**Entries on target coordinates**.
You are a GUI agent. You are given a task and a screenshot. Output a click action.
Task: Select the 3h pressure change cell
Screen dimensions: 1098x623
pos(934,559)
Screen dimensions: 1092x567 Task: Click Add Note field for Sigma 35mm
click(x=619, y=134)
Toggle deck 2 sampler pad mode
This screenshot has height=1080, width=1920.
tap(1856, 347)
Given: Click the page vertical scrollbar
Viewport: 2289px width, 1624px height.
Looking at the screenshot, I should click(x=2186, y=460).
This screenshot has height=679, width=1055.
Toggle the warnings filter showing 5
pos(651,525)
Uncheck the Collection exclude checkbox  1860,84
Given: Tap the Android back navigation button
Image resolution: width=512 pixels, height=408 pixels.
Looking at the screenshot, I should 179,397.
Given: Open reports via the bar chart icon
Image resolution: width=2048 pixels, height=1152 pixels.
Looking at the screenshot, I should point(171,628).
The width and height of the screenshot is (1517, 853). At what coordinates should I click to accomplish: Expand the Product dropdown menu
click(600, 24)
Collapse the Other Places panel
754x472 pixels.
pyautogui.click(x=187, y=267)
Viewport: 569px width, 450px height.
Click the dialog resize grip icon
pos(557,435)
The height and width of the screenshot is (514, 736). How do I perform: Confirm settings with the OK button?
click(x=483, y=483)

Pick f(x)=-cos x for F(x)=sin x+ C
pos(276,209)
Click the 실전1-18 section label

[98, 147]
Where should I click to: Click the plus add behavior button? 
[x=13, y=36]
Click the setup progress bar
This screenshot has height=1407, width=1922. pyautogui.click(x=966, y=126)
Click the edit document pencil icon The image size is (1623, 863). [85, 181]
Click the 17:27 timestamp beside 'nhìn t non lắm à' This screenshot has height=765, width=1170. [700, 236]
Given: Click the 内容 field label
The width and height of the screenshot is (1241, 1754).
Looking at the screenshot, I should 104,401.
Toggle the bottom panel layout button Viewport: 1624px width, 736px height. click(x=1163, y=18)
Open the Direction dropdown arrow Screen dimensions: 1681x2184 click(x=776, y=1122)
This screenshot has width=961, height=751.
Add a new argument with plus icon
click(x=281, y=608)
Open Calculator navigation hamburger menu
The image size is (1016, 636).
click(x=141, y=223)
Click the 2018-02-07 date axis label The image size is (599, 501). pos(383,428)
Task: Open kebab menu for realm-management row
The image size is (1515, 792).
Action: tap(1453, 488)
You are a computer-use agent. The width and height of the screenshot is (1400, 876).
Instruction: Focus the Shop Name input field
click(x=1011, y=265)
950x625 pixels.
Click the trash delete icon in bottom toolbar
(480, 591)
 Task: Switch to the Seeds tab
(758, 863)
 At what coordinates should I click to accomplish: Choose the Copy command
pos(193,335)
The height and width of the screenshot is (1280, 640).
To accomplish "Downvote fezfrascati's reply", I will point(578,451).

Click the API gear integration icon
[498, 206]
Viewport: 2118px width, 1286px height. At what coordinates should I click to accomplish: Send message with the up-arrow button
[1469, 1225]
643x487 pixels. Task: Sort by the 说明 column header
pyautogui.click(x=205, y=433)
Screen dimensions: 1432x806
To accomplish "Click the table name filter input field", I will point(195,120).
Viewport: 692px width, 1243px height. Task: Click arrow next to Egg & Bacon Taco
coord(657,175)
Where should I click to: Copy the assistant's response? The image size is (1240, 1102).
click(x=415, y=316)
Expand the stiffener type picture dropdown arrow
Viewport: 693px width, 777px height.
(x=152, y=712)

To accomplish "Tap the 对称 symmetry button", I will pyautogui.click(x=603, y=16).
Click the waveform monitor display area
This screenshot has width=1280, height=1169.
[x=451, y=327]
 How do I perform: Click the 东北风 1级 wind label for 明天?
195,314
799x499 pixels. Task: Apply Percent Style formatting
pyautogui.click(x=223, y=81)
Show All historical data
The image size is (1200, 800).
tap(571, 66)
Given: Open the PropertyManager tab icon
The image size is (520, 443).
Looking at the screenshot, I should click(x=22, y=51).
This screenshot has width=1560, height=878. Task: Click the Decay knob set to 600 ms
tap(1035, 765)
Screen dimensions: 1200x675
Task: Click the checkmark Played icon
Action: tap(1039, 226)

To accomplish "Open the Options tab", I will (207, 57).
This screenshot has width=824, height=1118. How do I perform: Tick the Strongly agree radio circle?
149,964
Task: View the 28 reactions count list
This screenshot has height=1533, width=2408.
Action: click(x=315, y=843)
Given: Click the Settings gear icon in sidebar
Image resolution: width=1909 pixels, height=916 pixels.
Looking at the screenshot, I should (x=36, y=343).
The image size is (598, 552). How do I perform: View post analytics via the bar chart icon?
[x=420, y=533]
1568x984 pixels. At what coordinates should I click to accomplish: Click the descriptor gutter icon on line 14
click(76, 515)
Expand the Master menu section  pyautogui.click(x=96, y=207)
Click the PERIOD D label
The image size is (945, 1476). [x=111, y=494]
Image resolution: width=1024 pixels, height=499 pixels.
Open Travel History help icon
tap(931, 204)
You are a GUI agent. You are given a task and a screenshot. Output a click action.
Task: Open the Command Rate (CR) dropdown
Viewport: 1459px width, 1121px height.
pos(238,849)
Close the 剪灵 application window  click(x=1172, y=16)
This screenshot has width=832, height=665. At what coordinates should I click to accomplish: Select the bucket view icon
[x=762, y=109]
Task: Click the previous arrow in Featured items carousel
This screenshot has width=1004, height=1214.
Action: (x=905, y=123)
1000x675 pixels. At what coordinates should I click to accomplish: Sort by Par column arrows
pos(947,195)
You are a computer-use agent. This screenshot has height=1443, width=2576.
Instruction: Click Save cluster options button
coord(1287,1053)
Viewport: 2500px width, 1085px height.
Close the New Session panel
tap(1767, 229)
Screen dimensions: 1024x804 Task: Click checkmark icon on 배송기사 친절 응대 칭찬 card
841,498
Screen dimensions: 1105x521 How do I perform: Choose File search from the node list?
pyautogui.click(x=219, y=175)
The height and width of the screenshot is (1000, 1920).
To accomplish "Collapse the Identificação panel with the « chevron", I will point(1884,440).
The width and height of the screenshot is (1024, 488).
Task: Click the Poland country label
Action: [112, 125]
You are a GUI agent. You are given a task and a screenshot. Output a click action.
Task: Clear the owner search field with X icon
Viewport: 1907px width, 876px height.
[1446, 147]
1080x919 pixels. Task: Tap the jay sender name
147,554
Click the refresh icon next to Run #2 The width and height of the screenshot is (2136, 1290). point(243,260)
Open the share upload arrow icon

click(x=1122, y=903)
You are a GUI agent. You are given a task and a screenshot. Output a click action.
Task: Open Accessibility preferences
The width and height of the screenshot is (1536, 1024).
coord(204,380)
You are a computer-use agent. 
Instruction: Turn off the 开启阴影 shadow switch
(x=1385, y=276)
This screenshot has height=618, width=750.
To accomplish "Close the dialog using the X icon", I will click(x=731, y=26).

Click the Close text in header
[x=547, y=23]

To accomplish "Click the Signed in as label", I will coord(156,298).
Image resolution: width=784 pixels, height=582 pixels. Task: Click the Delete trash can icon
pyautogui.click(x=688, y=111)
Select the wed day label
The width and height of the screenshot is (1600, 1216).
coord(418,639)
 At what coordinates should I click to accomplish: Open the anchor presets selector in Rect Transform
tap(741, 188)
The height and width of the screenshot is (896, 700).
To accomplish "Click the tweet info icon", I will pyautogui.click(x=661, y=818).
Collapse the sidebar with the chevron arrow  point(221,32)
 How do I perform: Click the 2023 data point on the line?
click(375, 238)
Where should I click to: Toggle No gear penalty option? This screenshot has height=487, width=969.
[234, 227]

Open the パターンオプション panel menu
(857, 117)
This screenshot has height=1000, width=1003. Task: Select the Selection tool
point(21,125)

**EXERCISE DETAILS**. Put these rows into a JSON list of strings, one string per line, leaving out blank lines.

**FINAL RESULT**.
[
  "You are a GUI agent. You are given a task and a screenshot. Output a click action.",
  "Task: Select the 3h pressure change cell",
  "Screen dimensions: 1098x623",
  "pos(934,559)",
  "Screen dimensions: 1092x567 Task: Click Add Note field for Sigma 35mm",
  "click(x=619, y=134)",
  "Toggle deck 2 sampler pad mode",
  "This screenshot has height=1080, width=1920.",
  "tap(1856, 347)",
  "Given: Click the page vertical scrollbar",
  "Viewport: 2289px width, 1624px height.",
  "Looking at the screenshot, I should click(x=2186, y=460).",
  "This screenshot has height=679, width=1055.",
  "Toggle the warnings filter showing 5",
  "pos(651,525)",
  "Uncheck the Collection exclude checkbox  1860,84",
  "Given: Tap the Android back navigation button",
  "Image resolution: width=512 pixels, height=408 pixels.",
  "Looking at the screenshot, I should 179,397.",
  "Given: Open reports via the bar chart icon",
  "Image resolution: width=2048 pixels, height=1152 pixels.",
  "Looking at the screenshot, I should point(171,628).",
  "The width and height of the screenshot is (1517, 853). At what coordinates should I click to accomplish: Expand the Product dropdown menu",
  "click(600, 24)",
  "Collapse the Other Places panel",
  "754x472 pixels.",
  "pyautogui.click(x=187, y=267)",
  "Viewport: 569px width, 450px height.",
  "Click the dialog resize grip icon",
  "pos(557,435)",
  "The height and width of the screenshot is (514, 736). How do I perform: Confirm settings with the OK button?",
  "click(x=483, y=483)",
  "Pick f(x)=-cos x for F(x)=sin x+ C",
  "pos(276,209)",
  "Click the 실전1-18 section label",
  "[98, 147]",
  "Where should I click to: Click the plus add behavior button? ",
  "[x=13, y=36]",
  "Click the setup progress bar",
  "This screenshot has height=1407, width=1922. pyautogui.click(x=966, y=126)",
  "Click the edit document pencil icon The image size is (1623, 863). [85, 181]",
  "Click the 17:27 timestamp beside 'nhìn t non lắm à' This screenshot has height=765, width=1170. [700, 236]",
  "Given: Click the 内容 field label",
  "The width and height of the screenshot is (1241, 1754).",
  "Looking at the screenshot, I should 104,401.",
  "Toggle the bottom panel layout button Viewport: 1624px width, 736px height. click(x=1163, y=18)",
  "Open the Direction dropdown arrow Screen dimensions: 1681x2184 click(x=776, y=1122)",
  "This screenshot has width=961, height=751.",
  "Add a new argument with plus icon",
  "click(x=281, y=608)",
  "Open Calculator navigation hamburger menu",
  "The image size is (1016, 636).",
  "click(x=141, y=223)",
  "Click the 2018-02-07 date axis label The image size is (599, 501). pos(383,428)",
  "Task: Open kebab menu for realm-management row",
  "The image size is (1515, 792).",
  "Action: tap(1453, 488)",
  "You are a computer-use agent. The width and height of the screenshot is (1400, 876).",
  "Instruction: Focus the Shop Name input field",
  "click(x=1011, y=265)",
  "950x625 pixels.",
  "Click the trash delete icon in bottom toolbar",
  "(480, 591)",
  " Task: Switch to the Seeds tab",
  "(758, 863)",
  " At what coordinates should I click to accomplish: Choose the Copy command",
  "pos(193,335)",
  "The height and width of the screenshot is (1280, 640).",
  "To accomplish \"Downvote fezfrascati's reply\", I will point(578,451).",
  "Click the API gear integration icon",
  "[498, 206]",
  "Viewport: 2118px width, 1286px height. At what coordinates should I click to accomplish: Send message with the up-arrow button",
  "[1469, 1225]",
  "643x487 pixels. Task: Sort by the 说明 column header",
  "pyautogui.click(x=205, y=433)",
  "Screen dimensions: 1432x806",
  "To accomplish \"Click the table name filter input field\", I will point(195,120).",
  "Viewport: 692px width, 1243px height. Task: Click arrow next to Egg & Bacon Taco",
  "coord(657,175)",
  "Where should I click to: Copy the assistant's response? The image size is (1240, 1102).",
  "click(x=415, y=316)",
  "Expand the stiffener type picture dropdown arrow",
  "Viewport: 693px width, 777px height.",
  "(x=152, y=712)",
  "To accomplish \"Tap the 对称 symmetry button\", I will pyautogui.click(x=603, y=16).",
  "Click the waveform monitor display area",
  "This screenshot has width=1280, height=1169.",
  "[x=451, y=327]",
  " How do I perform: Click the 东北风 1级 wind label for 明天?",
  "195,314",
  "799x499 pixels. Task: Apply Percent Style formatting",
  "pyautogui.click(x=223, y=81)",
  "Show All historical data",
  "The image size is (1200, 800).",
  "tap(571, 66)",
  "Given: Open the PropertyManager tab icon",
  "The image size is (520, 443).",
  "Looking at the screenshot, I should click(x=22, y=51).",
  "This screenshot has width=1560, height=878. Task: Click the Decay knob set to 600 ms",
  "tap(1035, 765)",
  "Screen dimensions: 1200x675",
  "Task: Click the checkmark Played icon",
  "Action: tap(1039, 226)",
  "To accomplish \"Open the Options tab\", I will (207, 57).",
  "This screenshot has width=824, height=1118. How do I perform: Tick the Strongly agree radio circle?",
  "149,964",
  "Task: View the 28 reactions count list",
  "This screenshot has height=1533, width=2408.",
  "Action: click(x=315, y=843)",
  "Given: Click the Settings gear icon in sidebar",
  "Image resolution: width=1909 pixels, height=916 pixels.",
  "Looking at the screenshot, I should (x=36, y=343).",
  "The image size is (598, 552). How do I perform: View post analytics via the bar chart icon?",
  "[x=420, y=533]",
  "1568x984 pixels. At what coordinates should I click to accomplish: Click the descriptor gutter icon on line 14",
  "click(76, 515)",
  "Expand the Master menu section  pyautogui.click(x=96, y=207)",
  "Click the PERIOD D label",
  "The image size is (945, 1476). [x=111, y=494]",
  "Image resolution: width=1024 pixels, height=499 pixels.",
  "Open Travel History help icon",
  "tap(931, 204)",
  "You are a GUI agent. You are given a task and a screenshot. Output a click action.",
  "Task: Open the Command Rate (CR) dropdown",
  "Viewport: 1459px width, 1121px height.",
  "pos(238,849)",
  "Close the 剪灵 application window  click(x=1172, y=16)",
  "This screenshot has width=832, height=665. At what coordinates should I click to accomplish: Select the bucket view icon",
  "[x=762, y=109]",
  "Task: Click the previous arrow in Featured items carousel",
  "This screenshot has width=1004, height=1214.",
  "Action: (x=905, y=123)",
  "1000x675 pixels. At what coordinates should I click to accomplish: Sort by Par column arrows",
  "pos(947,195)",
  "You are a computer-use agent. This screenshot has height=1443, width=2576.",
  "Instruction: Click Save cluster options button",
  "coord(1287,1053)",
  "Viewport: 2500px width, 1085px height.",
  "Close the New Session panel",
  "tap(1767, 229)",
  "Screen dimensions: 1024x804 Task: Click checkmark icon on 배송기사 친절 응대 칭찬 card",
  "841,498",
  "Screen dimensions: 1105x521 How do I perform: Choose File search from the node list?",
  "pyautogui.click(x=219, y=175)",
  "The height and width of the screenshot is (1000, 1920).",
  "To accomplish \"Collapse the Identificação panel with the « chevron\", I will point(1884,440).",
  "The width and height of the screenshot is (1024, 488).",
  "Task: Click the Poland country label",
  "Action: [112, 125]",
  "You are a GUI agent. You are given a task and a screenshot. Output a click action.",
  "Task: Clear the owner search field with X icon",
  "Viewport: 1907px width, 876px height.",
  "[1446, 147]",
  "1080x919 pixels. Task: Tap the jay sender name",
  "147,554",
  "Click the refresh icon next to Run #2 The width and height of the screenshot is (2136, 1290). point(243,260)",
  "Open the share upload arrow icon",
  "click(x=1122, y=903)",
  "You are a GUI agent. You are given a task and a screenshot. Output a click action.",
  "Task: Open Accessibility preferences",
  "The width and height of the screenshot is (1536, 1024).",
  "coord(204,380)",
  "You are a computer-use agent. ",
  "Instruction: Turn off the 开启阴影 shadow switch",
  "(x=1385, y=276)",
  "This screenshot has height=618, width=750.",
  "To accomplish \"Close the dialog using the X icon\", I will click(x=731, y=26).",
  "Click the Close text in header",
  "[x=547, y=23]",
  "To accomplish \"Click the Signed in as label\", I will coord(156,298).",
  "Image resolution: width=784 pixels, height=582 pixels. Task: Click the Delete trash can icon",
  "pyautogui.click(x=688, y=111)",
  "Select the wed day label",
  "The width and height of the screenshot is (1600, 1216).",
  "coord(418,639)",
  " At what coordinates should I click to accomplish: Open the anchor presets selector in Rect Transform",
  "tap(741, 188)",
  "The height and width of the screenshot is (896, 700).",
  "To accomplish \"Click the tweet info icon\", I will pyautogui.click(x=661, y=818).",
  "Collapse the sidebar with the chevron arrow  point(221,32)",
  " How do I perform: Click the 2023 data point on the line?",
  "click(375, 238)",
  "Where should I click to: Toggle No gear penalty option? This screenshot has height=487, width=969.",
  "[234, 227]",
  "Open the パターンオプション panel menu",
  "(857, 117)",
  "This screenshot has height=1000, width=1003. Task: Select the Selection tool",
  "point(21,125)"
]